中国中央銀行、物価上昇を促す発言
中国人民銀行(中央銀行)のウェブサイトで発表された情報によると、2023年9月25日に北京で開催された中国中央銀行の金融政策委員会第3四半期会議は、国内外の経済・金融情勢について分析し、外部環境がますます複雑で厳しいことを指摘しました。
会議では、国際経済、貿易、投資が減速し、インフレ率は高水準にある中、先進国の金利も引き続き高水準であることが示唆されました。また、注目すべきは、「物価を合理的な水準に維持されるよう、低い物価水準に戻すことを促進する」とも言及していました。
これまでの中国中央銀行のスタンスは、物価を安定させ、国民の基本的な生活を保護することでしたが、現在は物価上昇を促進するためにあらゆる手段を講じることを公然と述べています。一部の学者は、これが今後の物価上昇の兆候であると考えています。

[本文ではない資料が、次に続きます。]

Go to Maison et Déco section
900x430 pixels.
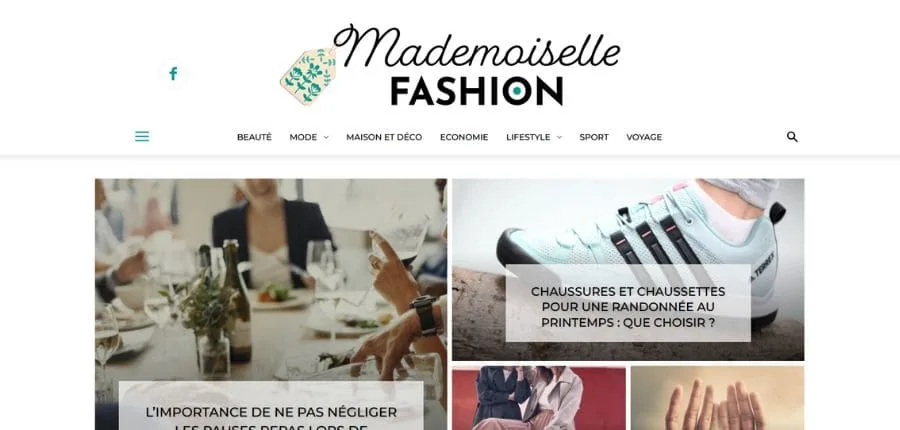point(384,137)
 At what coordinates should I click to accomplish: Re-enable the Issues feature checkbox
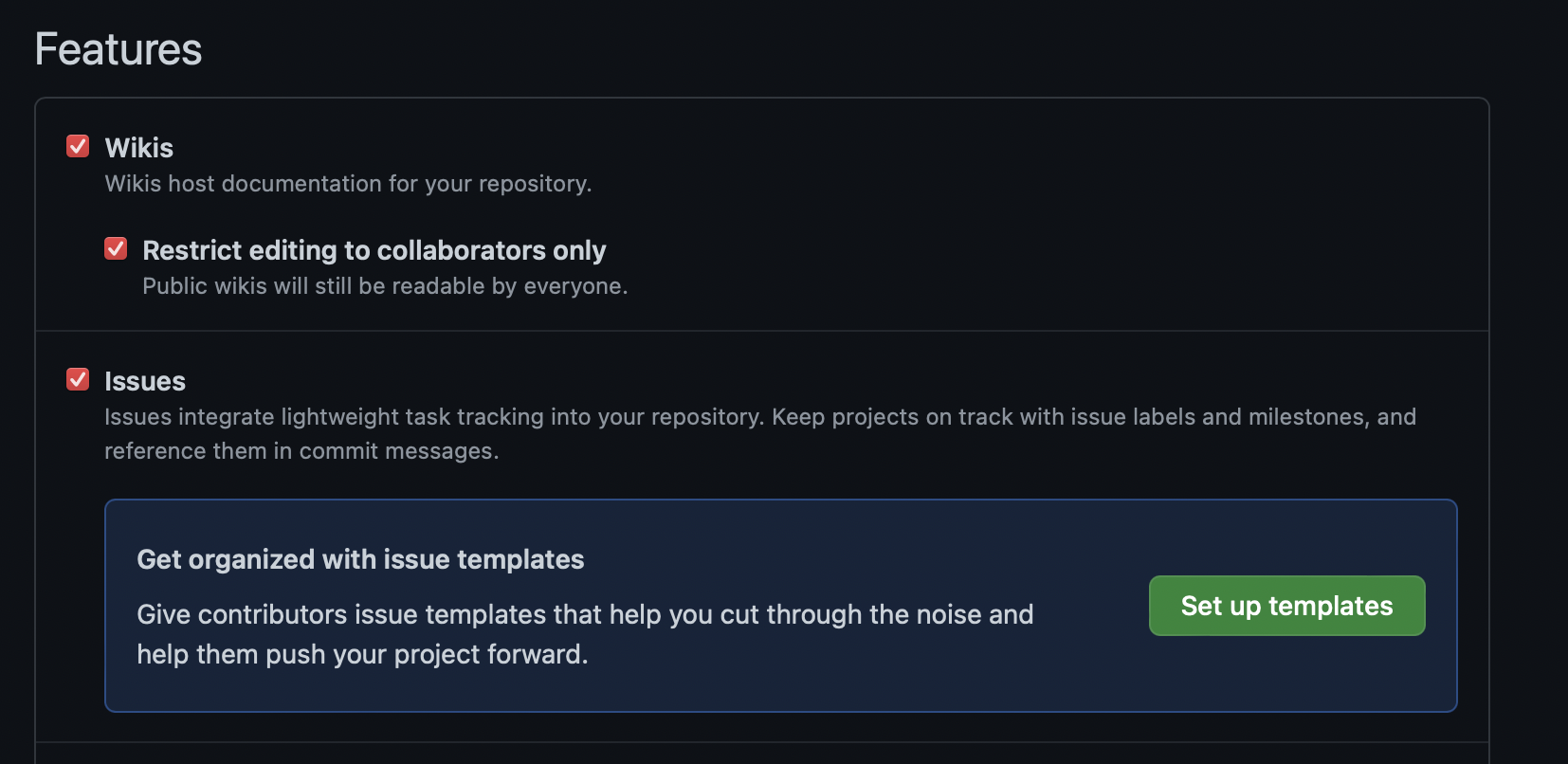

貴州大学の元教師である彭さんは、ラジオ・フリー・アジアとのインタビューで、中央銀行の金融政策会議が提起した物価を低水準に戻すことを促進するという提案は、はっきりとした兆候であると述べました。「つまり、価格が上昇する意向があるという兆候です。彼ら(当局)は今、世論を先導し、価格の上昇はすでに静かに始まっています」
北京の住民、郭利さんは、人々の収入が増加していない状況で、物価を引き上げることは経済を刺激するのに役立たず、むしろ住民の消費意欲に影響を及ぼすと述べました。「収入が減少しているので、これはますます多くの家庭にとって困難な状況をもたらすでしょう。一般的に、給与が上がらなければ、物価も上がらないでしょう。しかし、今は悪いニュースばかり耳にします」
河南省開封市の住民である張さんは、ガソリン価格の上昇に対処するため、自分の車を売却し、比較的燃費の良いオートバイに乗り換えたと述べました。「特に今年の下半期は、物価が急激に上昇しています。車に給油するためのガソリン価格があまりにも高騰しすぎており、負担が非常に大きいのです。また、現在、ビジネスも困難で、私の家の近くにある多くの店舗が経営困難で閉店してしまいました」
中国国家発展改革委員会(NDRC)の物価監視センターの予測によると、短期的には、パレスチナによるイスラエルへの侵攻情勢の進展が原油価格に影響を与える主な要因となるでしょう。現時点では、この衝突は中東地域の石油生産と輸送に実質的な影響を与えていないものの、状況の進展には不確実性が依然として存在し、地政学的リスクが急増し、状況が悪化する可能性も排除できません。そのため、原油価格への影響を継続的に注目する必要があります。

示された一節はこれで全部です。